Work request
Your answer must consist of exactly the lines below, starting with the line with "Given: Open the 人员分类 dropdown" and going on through the line with "The image size is (1384, 840).", and nothing else.

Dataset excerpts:
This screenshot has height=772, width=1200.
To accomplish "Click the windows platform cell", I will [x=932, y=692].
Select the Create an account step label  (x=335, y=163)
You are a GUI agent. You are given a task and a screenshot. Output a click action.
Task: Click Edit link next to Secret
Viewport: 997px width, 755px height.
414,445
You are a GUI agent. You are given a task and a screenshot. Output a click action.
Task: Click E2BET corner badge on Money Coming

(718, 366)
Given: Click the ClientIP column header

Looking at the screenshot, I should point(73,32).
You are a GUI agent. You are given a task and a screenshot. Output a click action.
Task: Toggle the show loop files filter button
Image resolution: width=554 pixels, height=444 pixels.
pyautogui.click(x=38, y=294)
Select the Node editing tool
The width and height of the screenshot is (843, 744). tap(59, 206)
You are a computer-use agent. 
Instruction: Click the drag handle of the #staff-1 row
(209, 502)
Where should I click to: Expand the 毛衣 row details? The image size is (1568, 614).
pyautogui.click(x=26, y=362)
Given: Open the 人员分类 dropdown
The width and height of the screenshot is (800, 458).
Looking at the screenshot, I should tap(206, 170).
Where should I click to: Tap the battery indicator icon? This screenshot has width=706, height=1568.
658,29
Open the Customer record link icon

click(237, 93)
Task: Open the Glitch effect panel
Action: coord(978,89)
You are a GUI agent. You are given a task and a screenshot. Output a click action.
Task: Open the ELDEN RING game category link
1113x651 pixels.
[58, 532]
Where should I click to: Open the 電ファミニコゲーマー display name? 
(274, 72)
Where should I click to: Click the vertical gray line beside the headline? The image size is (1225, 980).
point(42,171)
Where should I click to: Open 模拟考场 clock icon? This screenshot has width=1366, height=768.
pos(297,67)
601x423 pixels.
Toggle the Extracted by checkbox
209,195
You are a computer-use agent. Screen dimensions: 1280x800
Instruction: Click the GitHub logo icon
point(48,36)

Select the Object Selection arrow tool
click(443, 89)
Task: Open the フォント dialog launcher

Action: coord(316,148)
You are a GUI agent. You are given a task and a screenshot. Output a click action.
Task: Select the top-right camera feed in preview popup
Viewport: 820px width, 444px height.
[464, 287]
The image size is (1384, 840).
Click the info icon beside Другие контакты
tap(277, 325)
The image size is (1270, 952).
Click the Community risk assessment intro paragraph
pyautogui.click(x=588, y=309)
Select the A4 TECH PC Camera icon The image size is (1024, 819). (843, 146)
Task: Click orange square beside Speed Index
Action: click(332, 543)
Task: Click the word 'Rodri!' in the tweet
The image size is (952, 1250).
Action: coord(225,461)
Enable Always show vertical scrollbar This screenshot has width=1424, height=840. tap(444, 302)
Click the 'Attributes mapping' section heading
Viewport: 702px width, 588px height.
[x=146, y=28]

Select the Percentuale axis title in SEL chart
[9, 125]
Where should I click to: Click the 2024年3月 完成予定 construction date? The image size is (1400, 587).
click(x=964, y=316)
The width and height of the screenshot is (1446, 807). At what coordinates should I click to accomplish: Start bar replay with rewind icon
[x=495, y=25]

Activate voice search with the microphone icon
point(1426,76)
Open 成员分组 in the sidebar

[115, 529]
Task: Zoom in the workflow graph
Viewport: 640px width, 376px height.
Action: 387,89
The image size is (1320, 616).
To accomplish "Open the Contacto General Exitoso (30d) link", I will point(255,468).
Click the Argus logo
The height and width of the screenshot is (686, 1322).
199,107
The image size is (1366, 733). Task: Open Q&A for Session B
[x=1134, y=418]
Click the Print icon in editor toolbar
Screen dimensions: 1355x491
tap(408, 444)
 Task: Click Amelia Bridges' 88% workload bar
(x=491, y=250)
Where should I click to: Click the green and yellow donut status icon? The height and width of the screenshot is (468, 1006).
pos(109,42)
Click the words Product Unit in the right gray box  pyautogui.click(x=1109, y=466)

Completed task
Given: Open the 人员分类 dropdown
The width and height of the screenshot is (800, 458).
Looking at the screenshot, I should tap(206, 170).
Where should I click to: Tap the battery indicator icon? This screenshot has width=706, height=1568.
658,29
Open the Customer record link icon

click(237, 93)
Task: Open the Glitch effect panel
Action: coord(978,89)
You are a GUI agent. You are given a task and a screenshot. Output a click action.
Task: Open the ELDEN RING game category link
1113x651 pixels.
[58, 532]
Where should I click to: Open the 電ファミニコゲーマー display name? 
(274, 72)
Where should I click to: Click the vertical gray line beside the headline? The image size is (1225, 980).
point(42,171)
Where should I click to: Open 模拟考场 clock icon? This screenshot has width=1366, height=768.
pos(297,67)
601x423 pixels.
Toggle the Extracted by checkbox
209,195
You are a computer-use agent. Screen dimensions: 1280x800
Instruction: Click the GitHub logo icon
point(48,36)

Select the Object Selection arrow tool
click(443, 89)
Task: Open the フォント dialog launcher

Action: coord(316,148)
You are a GUI agent. You are given a task and a screenshot. Output a click action.
Task: Select the top-right camera feed in preview popup
Viewport: 820px width, 444px height.
[464, 287]
The image size is (1384, 840).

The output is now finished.